Task directions>
Pick out each line in the entries below that contains the string "pyautogui". Case counts.

Data provided>
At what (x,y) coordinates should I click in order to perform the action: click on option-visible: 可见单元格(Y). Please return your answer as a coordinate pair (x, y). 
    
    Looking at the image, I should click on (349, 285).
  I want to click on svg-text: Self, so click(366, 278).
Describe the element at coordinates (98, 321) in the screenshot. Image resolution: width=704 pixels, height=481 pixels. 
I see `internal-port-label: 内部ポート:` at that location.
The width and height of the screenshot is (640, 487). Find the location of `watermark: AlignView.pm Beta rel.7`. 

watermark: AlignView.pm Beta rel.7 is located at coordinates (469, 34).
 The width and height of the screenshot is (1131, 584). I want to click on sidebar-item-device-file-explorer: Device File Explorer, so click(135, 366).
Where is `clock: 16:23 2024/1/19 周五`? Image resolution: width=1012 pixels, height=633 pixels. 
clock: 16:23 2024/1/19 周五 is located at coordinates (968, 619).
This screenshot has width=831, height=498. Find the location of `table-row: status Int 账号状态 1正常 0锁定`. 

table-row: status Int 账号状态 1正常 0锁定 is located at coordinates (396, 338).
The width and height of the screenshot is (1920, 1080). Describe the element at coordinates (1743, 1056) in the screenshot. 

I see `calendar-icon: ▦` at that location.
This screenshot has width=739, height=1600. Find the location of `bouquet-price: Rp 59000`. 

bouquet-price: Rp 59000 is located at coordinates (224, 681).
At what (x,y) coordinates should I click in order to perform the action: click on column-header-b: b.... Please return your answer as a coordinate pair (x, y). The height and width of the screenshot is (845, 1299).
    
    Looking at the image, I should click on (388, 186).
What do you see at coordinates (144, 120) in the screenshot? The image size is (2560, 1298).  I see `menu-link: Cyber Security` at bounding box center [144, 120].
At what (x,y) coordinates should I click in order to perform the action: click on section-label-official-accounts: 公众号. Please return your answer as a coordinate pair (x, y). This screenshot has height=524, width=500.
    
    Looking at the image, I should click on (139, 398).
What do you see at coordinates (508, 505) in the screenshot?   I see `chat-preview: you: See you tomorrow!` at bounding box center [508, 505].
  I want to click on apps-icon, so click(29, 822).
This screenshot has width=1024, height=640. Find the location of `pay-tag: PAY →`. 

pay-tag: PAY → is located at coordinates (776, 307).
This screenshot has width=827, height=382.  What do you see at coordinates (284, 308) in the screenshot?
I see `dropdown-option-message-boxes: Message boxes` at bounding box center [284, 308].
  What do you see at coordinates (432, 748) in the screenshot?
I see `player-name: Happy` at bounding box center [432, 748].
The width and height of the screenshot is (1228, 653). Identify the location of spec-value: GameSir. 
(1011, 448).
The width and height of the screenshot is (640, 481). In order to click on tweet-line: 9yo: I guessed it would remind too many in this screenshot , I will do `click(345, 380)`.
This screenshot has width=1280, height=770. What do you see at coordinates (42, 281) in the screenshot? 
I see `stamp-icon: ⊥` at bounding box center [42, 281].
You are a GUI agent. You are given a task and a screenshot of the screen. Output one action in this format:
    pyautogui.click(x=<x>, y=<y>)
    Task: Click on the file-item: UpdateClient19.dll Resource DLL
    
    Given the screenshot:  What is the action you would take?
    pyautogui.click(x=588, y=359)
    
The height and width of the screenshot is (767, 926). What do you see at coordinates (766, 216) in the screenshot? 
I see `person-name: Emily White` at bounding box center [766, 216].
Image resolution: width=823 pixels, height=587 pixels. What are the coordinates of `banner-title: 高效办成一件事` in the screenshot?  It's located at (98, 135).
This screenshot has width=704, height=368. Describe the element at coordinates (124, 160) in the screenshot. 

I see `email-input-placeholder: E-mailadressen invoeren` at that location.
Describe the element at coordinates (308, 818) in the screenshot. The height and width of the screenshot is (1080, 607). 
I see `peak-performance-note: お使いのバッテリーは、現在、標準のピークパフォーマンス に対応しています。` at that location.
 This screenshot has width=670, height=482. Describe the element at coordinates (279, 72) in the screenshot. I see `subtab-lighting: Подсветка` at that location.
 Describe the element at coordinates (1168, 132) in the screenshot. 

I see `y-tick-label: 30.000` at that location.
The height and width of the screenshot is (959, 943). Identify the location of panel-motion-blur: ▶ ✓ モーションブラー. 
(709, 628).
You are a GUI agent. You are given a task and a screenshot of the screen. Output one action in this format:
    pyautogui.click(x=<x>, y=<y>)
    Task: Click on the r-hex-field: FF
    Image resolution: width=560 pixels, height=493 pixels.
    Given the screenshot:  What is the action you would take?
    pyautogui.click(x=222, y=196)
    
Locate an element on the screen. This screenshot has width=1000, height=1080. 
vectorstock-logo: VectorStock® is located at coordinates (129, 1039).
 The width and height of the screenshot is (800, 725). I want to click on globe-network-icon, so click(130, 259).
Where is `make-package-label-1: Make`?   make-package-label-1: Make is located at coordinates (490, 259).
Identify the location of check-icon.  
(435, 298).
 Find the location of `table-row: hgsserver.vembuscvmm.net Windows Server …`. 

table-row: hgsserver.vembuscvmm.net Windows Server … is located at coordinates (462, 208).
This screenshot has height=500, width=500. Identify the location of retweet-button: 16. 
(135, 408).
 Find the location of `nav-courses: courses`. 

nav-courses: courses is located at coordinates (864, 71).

Output of the exercise>
    pyautogui.click(x=<x>, y=<y>)
    pyautogui.click(x=588, y=359)
    pyautogui.click(x=<x>, y=<y>)
    pyautogui.click(x=222, y=196)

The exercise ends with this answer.